Museum revamp sparks debate over art displays

Birmingham Museum and Art Gallery's recent refurbishment has sparked criticism from art historian Ruth Millington, who claims that world-famous artworks by artists such as David Cox and Canaletto have been removed from public view and replaced with "gimmicky" modern installations focused on local culture, including displays about the cob bread roll, baths in Moseley, and the BT Tower. Millington argues that the new curation in the Round Room, which now features color-coded wall arrangements, lacks vision and fails to showcase the city in a positive light. Museum bosses, including co-chief executive Sara Wajid, defend the changes, stating that visitor numbers have increased since the re-opening and that the museum is working to attract a broader audience beyond "highly educated art historians."

Emmanuel Kasarhérou, président du musée du quai Branly : « Nous tentons d’être des observateurs attentifs et respectueux des évolutions du monde »

Emmanuel Kasarhérou, president of the Musée du quai Branly – Jacques Chirac, reflects on the museum's 20th anniversary in June 2026. He discusses the institution's founding vision to move beyond traditional ethnographic museums, its iconic architecture by Jean Nouvel, and the evolution of its relationship with the Louvre's Pavillon des Sessions, which became the Galerie des Cinq Continents. Kasarhérou also addresses geopolitical changes, the destruction of cultural heritage, and the museum's efforts to build international partnerships, particularly with countries of origin for its collections, such as Mali.

9 Defining Portraits of Marilyn Monroe

Artsy Editorial highlights nine defining portraits of Marilyn Monroe, coinciding with the centennial of her birth. The article notes that while Monroe was a master of self-image in photography, fine artists were drawn to her during her lifetime, but her early death cemented her as a cultural icon. These portraits are currently on display at London's National Portrait Gallery in the exhibition "Marilyn: A Portrait," running through September 6th.

Jeanne Vicerial’s Ethereal Sculptures Dot Historic Spaces in Aix-en-Provence in ‘Incarnation’

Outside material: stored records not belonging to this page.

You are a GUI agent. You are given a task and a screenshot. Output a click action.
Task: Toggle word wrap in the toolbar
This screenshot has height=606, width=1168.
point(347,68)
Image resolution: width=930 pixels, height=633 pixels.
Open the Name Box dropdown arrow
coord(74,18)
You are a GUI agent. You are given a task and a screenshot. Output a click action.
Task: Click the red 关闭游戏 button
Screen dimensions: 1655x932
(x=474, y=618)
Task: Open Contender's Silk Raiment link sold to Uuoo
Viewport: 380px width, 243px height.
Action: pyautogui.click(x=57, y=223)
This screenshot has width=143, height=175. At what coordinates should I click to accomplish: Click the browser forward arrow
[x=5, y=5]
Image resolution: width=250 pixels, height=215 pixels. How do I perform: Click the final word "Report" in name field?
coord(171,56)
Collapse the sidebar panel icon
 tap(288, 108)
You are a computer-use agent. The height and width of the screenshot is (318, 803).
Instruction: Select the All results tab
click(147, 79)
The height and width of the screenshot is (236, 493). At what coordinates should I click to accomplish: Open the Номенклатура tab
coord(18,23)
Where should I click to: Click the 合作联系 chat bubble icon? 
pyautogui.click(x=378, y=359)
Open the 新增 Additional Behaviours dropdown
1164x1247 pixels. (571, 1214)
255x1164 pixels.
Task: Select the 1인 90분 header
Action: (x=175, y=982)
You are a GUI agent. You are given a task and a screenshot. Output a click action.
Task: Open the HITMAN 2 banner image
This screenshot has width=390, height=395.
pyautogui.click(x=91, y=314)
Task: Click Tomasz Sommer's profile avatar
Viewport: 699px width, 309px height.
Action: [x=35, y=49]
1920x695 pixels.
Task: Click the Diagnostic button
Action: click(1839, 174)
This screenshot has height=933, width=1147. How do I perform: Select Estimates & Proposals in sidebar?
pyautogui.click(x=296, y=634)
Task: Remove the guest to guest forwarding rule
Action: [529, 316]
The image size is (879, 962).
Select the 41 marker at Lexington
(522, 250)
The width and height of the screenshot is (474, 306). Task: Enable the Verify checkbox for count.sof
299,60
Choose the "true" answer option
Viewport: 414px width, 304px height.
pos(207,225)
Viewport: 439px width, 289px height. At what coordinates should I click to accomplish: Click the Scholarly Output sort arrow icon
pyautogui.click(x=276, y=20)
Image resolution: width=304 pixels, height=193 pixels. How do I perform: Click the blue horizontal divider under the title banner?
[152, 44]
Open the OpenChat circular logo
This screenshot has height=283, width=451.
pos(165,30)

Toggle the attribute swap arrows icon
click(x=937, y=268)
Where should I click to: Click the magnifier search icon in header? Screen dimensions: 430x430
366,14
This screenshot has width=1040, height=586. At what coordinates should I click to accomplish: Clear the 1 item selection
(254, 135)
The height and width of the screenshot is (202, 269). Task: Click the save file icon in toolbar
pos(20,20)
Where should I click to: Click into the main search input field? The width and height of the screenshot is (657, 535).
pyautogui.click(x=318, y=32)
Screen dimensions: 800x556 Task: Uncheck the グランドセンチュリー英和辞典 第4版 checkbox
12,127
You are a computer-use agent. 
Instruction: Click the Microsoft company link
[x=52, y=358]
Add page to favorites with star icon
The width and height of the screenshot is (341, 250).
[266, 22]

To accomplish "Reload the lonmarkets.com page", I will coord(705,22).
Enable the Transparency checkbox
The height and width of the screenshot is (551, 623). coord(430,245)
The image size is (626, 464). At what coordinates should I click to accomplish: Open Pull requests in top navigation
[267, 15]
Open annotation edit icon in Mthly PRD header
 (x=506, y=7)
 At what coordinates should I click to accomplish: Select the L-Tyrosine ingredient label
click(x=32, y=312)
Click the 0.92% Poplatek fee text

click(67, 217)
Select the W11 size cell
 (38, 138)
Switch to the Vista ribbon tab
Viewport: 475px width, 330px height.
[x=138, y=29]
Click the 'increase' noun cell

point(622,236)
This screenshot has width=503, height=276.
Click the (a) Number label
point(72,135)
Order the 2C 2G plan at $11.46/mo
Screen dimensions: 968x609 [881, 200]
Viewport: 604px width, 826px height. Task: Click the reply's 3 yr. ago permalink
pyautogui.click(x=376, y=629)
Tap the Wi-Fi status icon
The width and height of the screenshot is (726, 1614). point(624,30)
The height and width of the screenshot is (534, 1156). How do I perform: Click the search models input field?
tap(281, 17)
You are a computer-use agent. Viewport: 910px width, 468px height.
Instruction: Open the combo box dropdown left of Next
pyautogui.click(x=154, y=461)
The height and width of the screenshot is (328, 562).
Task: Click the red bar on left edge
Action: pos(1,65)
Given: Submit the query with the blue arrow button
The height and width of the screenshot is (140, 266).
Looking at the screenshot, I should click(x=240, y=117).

Jeanne Vicerial's city-wide exhibition 'Incarnation: Carte blanche Jeanne Vicerial' opens across multiple historic venues in Aix-en-Provence, including Musée du Pavillon de Vendôme, Musée des Tapisseries, Chapelle de la Visitation, and Musée Granet. The show features textile sculptures and installations from recent years, such as the Armors series and works like 'Gisante de cœur' that reference medieval armor and burial traditions through a feminine lens. The exhibition runs from June 13 to October 4.